> DATA TO PROCESS:
================

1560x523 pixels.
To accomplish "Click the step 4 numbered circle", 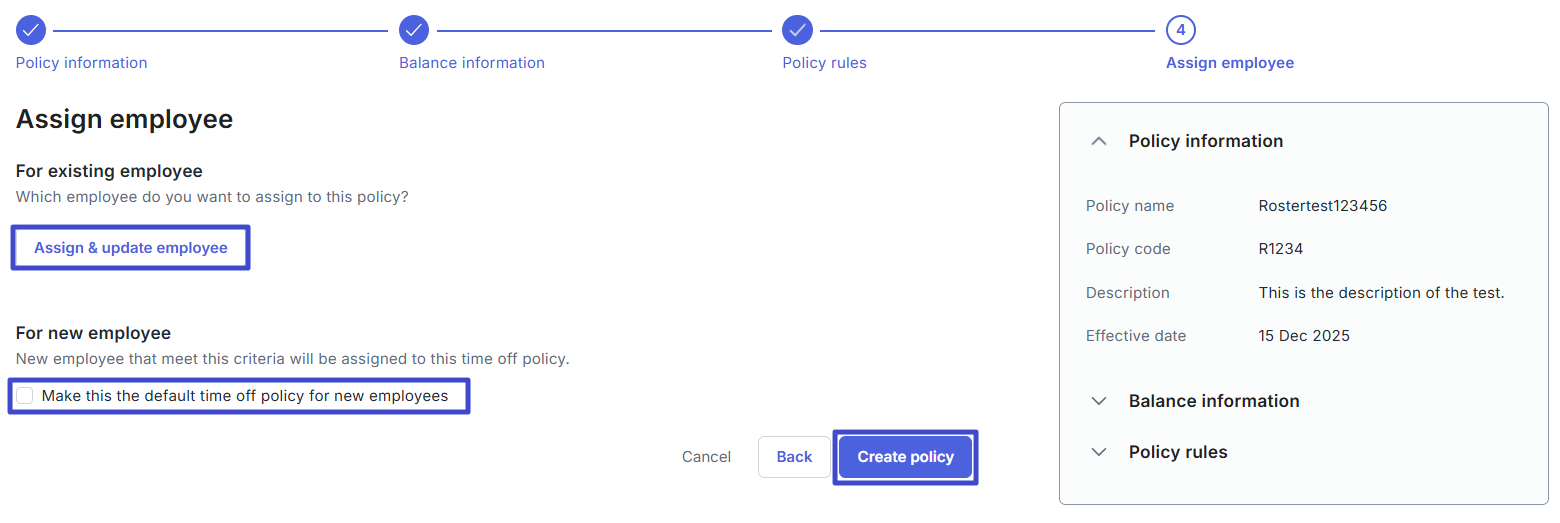I will click(x=1181, y=30).
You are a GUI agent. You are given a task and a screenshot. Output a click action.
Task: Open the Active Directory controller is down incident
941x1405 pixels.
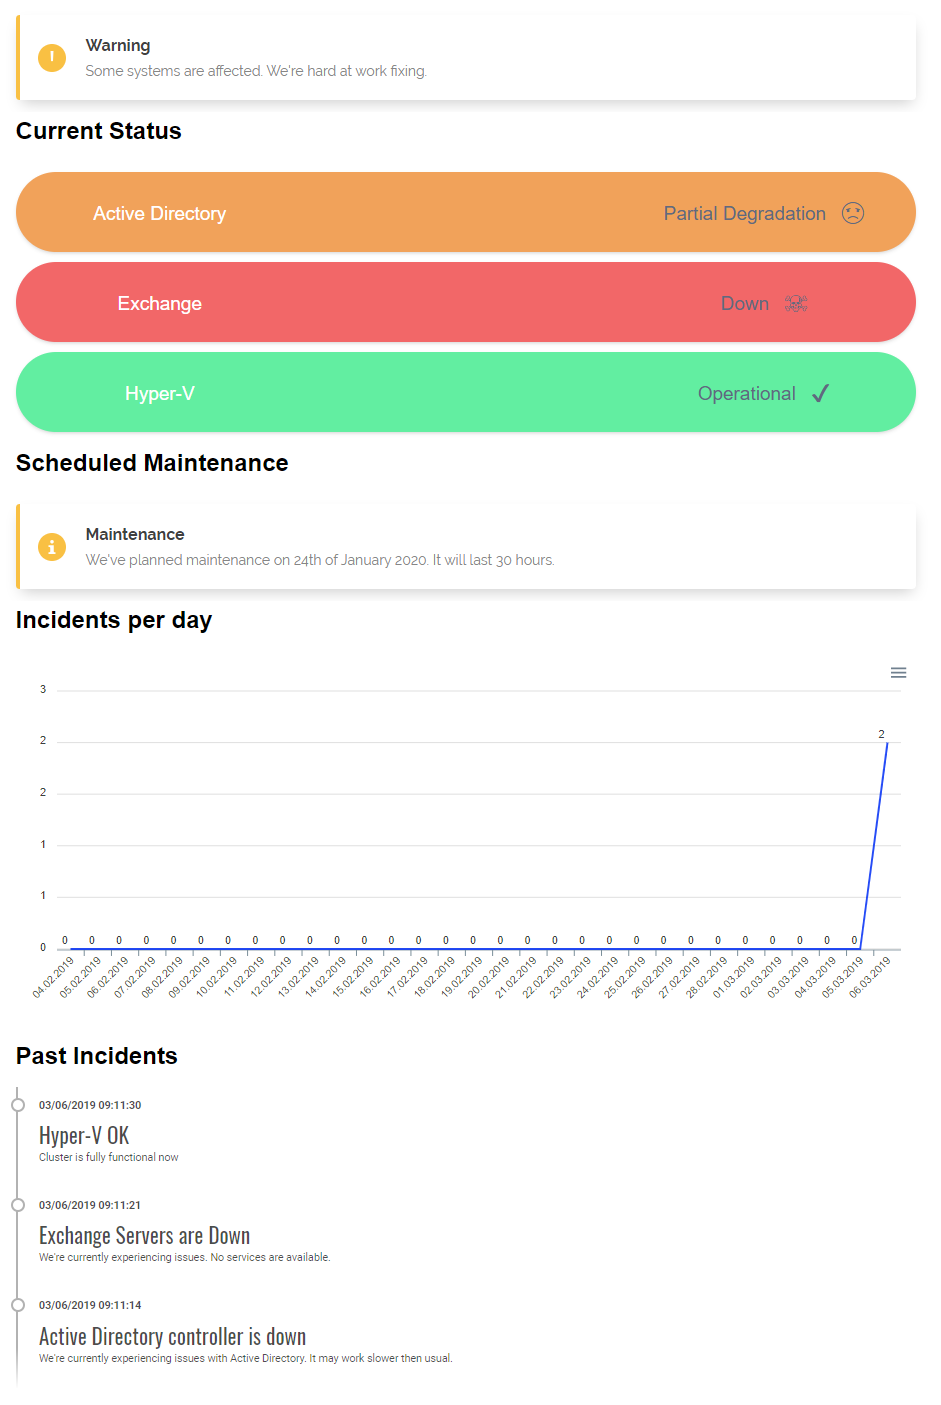[172, 1336]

================

Set down word for word every line from the one containing "Task: Open the" through the last line of the records above, both ends included. Leave out the pictures.

Task: Open the Active Directory controller is down incident
941x1405 pixels.
[172, 1336]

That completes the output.